KLZR
- Westcliffe, Colorado; United States;
- Broadcast area: Wet Mountain Valley
- Frequency: 91.7 MHz
- Branding: KLZR 91.7 FM

Programming
- Format: Variety
- Affiliations: National Federation of Community Broadcasters

Ownership
- Owner: Wet Mountain Broadcasting Corp.

History
- First air date: May 2004, as low-power station KWMV-LP
- Former call signs: KWMV-LP (2004–2015)
- Former frequencies: 95.9 MHz (2004–2015)

Technical information
- Licensing authority: FCC
- Facility ID: 173643
- Class: A
- ERP: 6,000 watts
- HAAT: −144 meters (−472 ft)
- Transmitter coordinates: 38°8′3.7″N 105°27′42″W﻿ / ﻿38.134361°N 105.46167°W

Links
- Public license information: Public file; LMS;
- Webcast: Listen live
- Website: klzr.org

= KLZR (FM) =

KLZR (91.7 FM) is a radio station licensed to serve the community of Westcliffe, Colorado. The station is owned by Wet Mountain Broadcasting Corp. It airs a variety format and is staffed primarily by volunteers from the surrounding Wet Mountain Valley community.

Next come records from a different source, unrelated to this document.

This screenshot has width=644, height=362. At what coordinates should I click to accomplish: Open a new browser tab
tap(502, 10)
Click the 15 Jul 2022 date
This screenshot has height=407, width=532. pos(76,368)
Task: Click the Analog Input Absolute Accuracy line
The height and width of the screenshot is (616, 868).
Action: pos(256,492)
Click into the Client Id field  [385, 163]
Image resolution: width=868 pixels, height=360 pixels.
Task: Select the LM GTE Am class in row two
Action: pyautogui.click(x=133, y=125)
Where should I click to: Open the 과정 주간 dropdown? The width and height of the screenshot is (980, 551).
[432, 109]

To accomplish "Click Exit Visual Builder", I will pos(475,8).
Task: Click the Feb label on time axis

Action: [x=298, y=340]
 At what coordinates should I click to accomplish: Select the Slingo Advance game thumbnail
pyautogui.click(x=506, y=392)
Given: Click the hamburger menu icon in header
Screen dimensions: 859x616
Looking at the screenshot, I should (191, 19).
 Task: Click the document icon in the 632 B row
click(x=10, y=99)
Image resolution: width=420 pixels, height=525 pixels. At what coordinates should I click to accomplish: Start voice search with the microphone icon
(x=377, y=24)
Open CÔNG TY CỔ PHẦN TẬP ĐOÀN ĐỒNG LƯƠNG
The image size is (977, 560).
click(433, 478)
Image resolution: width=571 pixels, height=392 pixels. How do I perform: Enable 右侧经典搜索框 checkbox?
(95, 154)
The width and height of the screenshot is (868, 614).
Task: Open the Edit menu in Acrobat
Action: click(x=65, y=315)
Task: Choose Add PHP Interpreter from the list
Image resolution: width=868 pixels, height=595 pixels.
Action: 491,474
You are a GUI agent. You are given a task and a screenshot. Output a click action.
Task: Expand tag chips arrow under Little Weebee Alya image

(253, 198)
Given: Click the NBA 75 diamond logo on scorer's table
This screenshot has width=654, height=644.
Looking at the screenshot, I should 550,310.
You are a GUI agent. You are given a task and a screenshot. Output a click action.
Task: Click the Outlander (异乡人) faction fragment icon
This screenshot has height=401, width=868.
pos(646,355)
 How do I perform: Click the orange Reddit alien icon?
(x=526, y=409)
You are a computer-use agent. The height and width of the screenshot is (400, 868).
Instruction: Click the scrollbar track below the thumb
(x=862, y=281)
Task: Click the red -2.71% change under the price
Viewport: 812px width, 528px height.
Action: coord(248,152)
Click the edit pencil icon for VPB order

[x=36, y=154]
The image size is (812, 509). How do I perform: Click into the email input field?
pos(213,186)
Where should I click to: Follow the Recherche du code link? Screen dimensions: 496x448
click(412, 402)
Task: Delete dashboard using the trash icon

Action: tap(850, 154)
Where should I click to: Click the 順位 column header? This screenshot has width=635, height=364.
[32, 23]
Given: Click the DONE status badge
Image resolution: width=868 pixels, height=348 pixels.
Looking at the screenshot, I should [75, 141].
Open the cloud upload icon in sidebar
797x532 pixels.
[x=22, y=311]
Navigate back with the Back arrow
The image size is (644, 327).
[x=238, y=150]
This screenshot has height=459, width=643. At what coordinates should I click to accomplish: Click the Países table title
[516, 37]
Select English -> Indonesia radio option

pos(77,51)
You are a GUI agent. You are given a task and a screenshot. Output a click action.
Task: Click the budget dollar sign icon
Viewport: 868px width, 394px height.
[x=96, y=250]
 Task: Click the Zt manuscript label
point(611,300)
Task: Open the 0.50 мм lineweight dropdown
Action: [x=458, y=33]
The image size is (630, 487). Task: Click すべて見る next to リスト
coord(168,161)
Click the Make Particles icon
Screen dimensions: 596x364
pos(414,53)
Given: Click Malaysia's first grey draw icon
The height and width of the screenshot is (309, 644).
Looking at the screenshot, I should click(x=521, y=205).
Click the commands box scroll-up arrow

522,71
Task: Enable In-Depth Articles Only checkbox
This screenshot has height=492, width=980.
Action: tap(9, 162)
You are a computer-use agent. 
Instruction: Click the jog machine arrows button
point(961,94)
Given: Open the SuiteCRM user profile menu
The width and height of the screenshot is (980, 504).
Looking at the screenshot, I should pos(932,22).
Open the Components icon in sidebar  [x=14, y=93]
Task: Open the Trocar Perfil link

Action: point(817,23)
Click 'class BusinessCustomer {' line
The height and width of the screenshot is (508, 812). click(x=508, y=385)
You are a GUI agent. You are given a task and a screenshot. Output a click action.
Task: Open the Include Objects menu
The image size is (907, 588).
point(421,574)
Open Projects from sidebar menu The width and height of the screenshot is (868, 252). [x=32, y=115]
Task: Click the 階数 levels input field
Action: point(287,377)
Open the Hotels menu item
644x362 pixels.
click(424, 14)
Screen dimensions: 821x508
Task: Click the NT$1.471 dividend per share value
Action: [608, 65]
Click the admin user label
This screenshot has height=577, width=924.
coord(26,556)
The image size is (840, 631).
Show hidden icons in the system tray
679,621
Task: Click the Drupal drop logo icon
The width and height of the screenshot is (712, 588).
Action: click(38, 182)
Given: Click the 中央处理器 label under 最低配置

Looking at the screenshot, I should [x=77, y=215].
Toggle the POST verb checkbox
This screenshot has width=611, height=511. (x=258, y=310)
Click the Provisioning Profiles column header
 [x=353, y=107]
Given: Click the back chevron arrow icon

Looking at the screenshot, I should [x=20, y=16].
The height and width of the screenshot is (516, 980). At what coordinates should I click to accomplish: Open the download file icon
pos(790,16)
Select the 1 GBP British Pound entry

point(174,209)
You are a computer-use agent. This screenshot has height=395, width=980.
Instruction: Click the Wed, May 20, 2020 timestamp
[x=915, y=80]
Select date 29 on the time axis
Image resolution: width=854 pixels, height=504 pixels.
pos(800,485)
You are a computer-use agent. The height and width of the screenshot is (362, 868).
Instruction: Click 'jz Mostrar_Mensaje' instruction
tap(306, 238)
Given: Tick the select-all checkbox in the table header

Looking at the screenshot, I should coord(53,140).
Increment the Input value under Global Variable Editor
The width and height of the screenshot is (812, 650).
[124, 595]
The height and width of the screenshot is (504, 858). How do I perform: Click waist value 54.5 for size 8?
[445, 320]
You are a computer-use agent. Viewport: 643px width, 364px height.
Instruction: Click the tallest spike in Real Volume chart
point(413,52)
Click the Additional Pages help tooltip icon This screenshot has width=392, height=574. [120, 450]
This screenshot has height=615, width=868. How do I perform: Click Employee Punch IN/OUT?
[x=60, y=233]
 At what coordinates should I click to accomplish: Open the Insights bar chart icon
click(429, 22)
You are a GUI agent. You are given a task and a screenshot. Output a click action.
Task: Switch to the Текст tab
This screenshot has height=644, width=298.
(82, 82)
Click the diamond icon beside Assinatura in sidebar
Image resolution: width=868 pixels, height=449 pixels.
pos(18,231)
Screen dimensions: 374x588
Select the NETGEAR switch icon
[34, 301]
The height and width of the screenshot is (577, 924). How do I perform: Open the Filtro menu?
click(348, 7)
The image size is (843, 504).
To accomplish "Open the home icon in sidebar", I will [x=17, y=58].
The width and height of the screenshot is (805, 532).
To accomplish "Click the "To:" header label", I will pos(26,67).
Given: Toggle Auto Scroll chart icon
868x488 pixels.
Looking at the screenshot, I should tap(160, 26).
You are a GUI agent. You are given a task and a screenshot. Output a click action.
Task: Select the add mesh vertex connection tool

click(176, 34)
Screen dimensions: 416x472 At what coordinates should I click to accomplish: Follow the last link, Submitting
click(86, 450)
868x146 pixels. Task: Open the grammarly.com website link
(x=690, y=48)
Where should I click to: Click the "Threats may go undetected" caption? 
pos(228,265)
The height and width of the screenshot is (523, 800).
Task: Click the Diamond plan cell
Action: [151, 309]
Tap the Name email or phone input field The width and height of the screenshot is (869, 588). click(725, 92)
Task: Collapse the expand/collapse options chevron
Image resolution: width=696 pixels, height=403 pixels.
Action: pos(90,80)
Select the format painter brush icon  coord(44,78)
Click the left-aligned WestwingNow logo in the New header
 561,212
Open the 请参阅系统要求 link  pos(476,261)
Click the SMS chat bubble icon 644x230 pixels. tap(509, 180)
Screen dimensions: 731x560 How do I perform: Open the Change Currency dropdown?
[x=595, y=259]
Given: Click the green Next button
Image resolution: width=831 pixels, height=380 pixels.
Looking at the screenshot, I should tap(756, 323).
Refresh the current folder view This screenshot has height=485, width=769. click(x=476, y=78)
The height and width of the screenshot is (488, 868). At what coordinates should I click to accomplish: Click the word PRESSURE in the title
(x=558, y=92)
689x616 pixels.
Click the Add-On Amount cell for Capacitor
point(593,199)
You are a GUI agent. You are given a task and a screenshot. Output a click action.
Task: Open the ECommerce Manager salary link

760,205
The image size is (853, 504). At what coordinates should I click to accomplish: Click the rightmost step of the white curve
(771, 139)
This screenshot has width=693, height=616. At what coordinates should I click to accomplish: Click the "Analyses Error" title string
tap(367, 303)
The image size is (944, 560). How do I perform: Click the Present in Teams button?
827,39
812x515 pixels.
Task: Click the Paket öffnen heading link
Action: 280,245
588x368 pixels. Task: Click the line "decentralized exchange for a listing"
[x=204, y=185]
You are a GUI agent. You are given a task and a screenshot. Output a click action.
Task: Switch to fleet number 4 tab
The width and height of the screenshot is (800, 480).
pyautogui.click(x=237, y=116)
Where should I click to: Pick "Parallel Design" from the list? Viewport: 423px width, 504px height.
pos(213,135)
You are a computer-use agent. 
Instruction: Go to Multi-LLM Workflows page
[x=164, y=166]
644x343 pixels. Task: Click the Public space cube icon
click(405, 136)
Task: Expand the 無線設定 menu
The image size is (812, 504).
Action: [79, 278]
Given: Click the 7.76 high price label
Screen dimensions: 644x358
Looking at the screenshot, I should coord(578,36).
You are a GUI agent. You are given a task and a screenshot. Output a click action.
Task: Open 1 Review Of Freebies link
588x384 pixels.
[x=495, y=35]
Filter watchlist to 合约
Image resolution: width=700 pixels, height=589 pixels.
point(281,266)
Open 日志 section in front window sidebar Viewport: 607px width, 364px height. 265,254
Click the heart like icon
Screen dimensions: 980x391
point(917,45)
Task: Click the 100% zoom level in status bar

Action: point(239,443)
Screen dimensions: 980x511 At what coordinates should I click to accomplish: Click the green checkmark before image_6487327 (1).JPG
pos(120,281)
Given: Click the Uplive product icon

KLZR is the successor to KWMV-LP, a low-power FM station broadcasting at 95.9, which went on the air in May 2004. In September 2015, KLZR went on the air at 91.7 as a full-power station, replacing KWMV-LP, which went off the air September 12. On October 5, 2017, the Federal Communications Commission informed Crystal Mountain Center For the Performing Arts, KWMV-LP's owner that it was in the process of cancelling that station's license as it had been silent for over a year,; the KWMV license was canceled on November 6, 2017.